577.5.1. For the purposes of sections 262.0.1, 262.0.2, 576.2, 577.5 and 577.6 to 577.11, the rules set out in the second paragraph apply at a particular time where(a) immediately before the particular time, a person or partnership (in this section referred to as the “original debtor”) owes an amount in respect of a loan or indebtedness (in this section referred to as the “pre-transaction loan”) to another person or partnership (in this section referred to as the “original creditor”);
(b) the pre-transaction loan was, at the time it was made or entered into, a loan or indebtedness described in section 577.5; and
(c) in the course of an amalgamation, a merger, a winding-up or a liquidation and dissolution, any of the following facts occurs:i. the amount owing in respect of the pre-transaction loan becomes owing at the particular time by another person or partnership (the amount owing after the particular time and the other person or partnership being in the second paragraph referred to as the “post-transaction loan payable” and the “new debtor”, respectively),
ii. the amount owing in respect of the pre-transaction loan becomes owing at the particular time to another person or partnership (the amount owing after the particular time and the other person or partnership being in the second paragraph referred to as the “post-transaction loan receivable” and the “new creditor”, respectively), or
iii. the taxpayer in respect of which the original debtor was a specified debtor at the time referred to in subparagraph b(1) ceases to exist, or
(2) merges with one or more corporations to form one corporate entity (in the second paragraph referred to as the “new corporation”).
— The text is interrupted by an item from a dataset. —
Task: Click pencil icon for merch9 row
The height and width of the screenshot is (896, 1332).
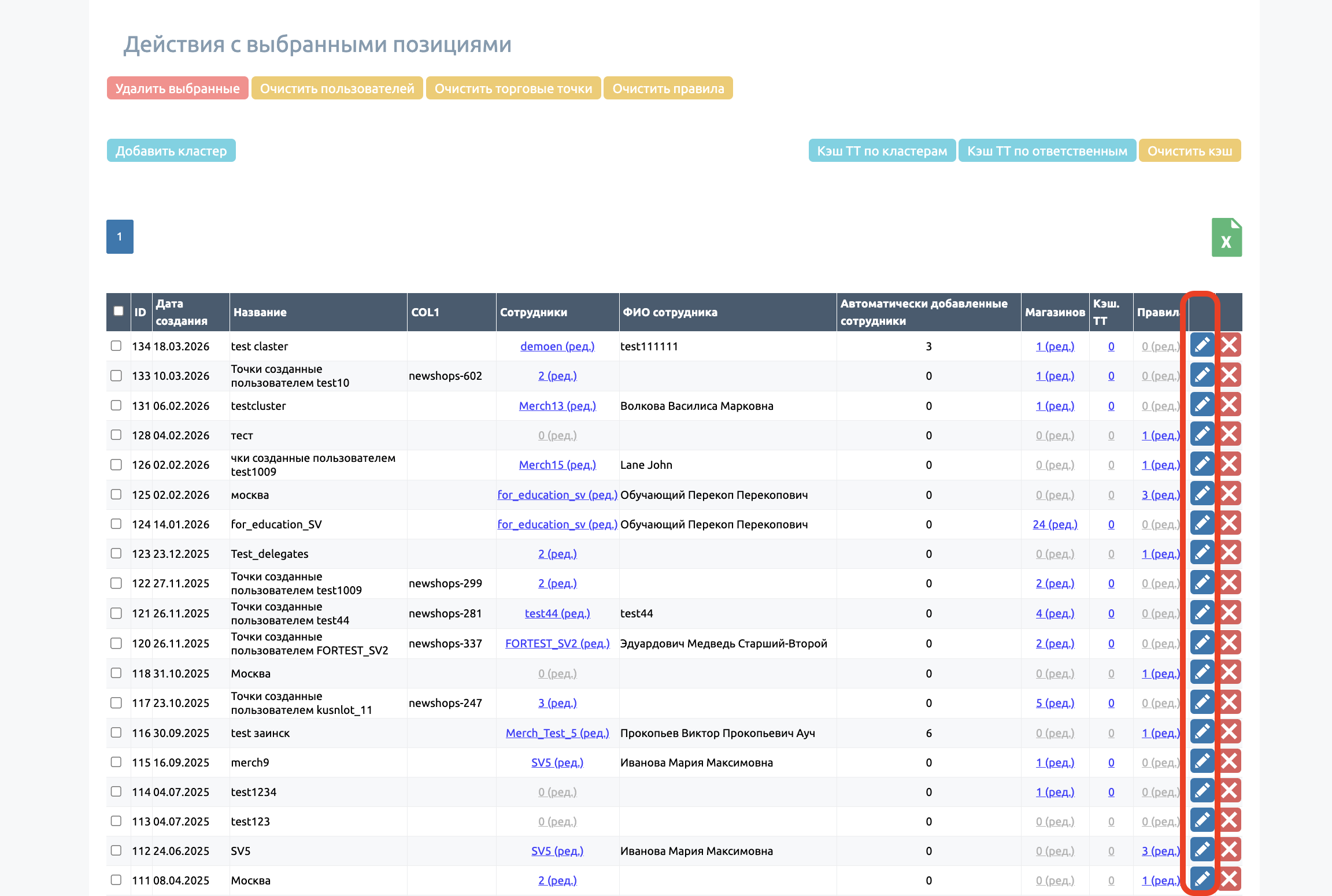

The rules to which the first paragraph refers are as follows:(a) if the fact described in subparagraph i of subparagraph c of the first paragraph occurred,i. the post-transaction loan payable is deemed to be the same loan or indebtedness as the pre-transaction loan, and
ii. the new debtor is deemed to be the same debtor as, and a continuation of, the original debtor;
(b) if the fact described in subparagraph ii of subparagraph c of the first paragraph occurred,i. the post-transaction loan receivable is deemed to be the same loan or indebtedness as the pre-transaction loan, and
ii. the new creditor is deemed to be the same creditor as, and a continuation of, the original creditor;
(c) if the fact described in subparagraph 1 of subparagraph iii of subparagraph c of the first paragraph occurred,i. subject to subparagraph ii, each entity that held an interest in the taxpayer described in that subparagraph iii immediately before the winding-up (in this subparagraph c referred to as a “successor entity”) is deemed to be the same entity as, and a continuation of, the taxpayer, and
ii. for the purpose of applying section 577.10 and subparagraph a of the second paragraph of section 577.11, an amount, in respect of a loan or indebtedness, equal to whichever of the following amounts is applicable is deemed to have been included under section 577.5 in computing the income of each successor entity:(1) if the taxpayer is a partnership, the amount that may reasonably be considered to be the successor entity’s share of the specified amount that was required to be included in computing the taxpayer’s income under section 577.5 in respect of the loan or indebtedness, such share being determined in a manner consistent with the determination of the successor entity’s share of the income of the partnership under section 600 for the taxpayer’s final fiscal period, and
(2) in any other case, the portion of the specified amount included in computing the taxpayer’s income under section 577.5, in respect of the loan or indebtedness, represented by the proportion that the fair market value of the successor entity’s interest in the taxpayer, immediately before the distribution of the taxpayer’s assets on the winding-up, is of the fair market value of all interests in the taxpayer at that time; and
(d) if the fact described in subparagraph 2 of subparagraph iii of subparagraph c of the first paragraph occurred, the new corporation is deemed to be the same corporation as, and a continuation of, the taxpayer.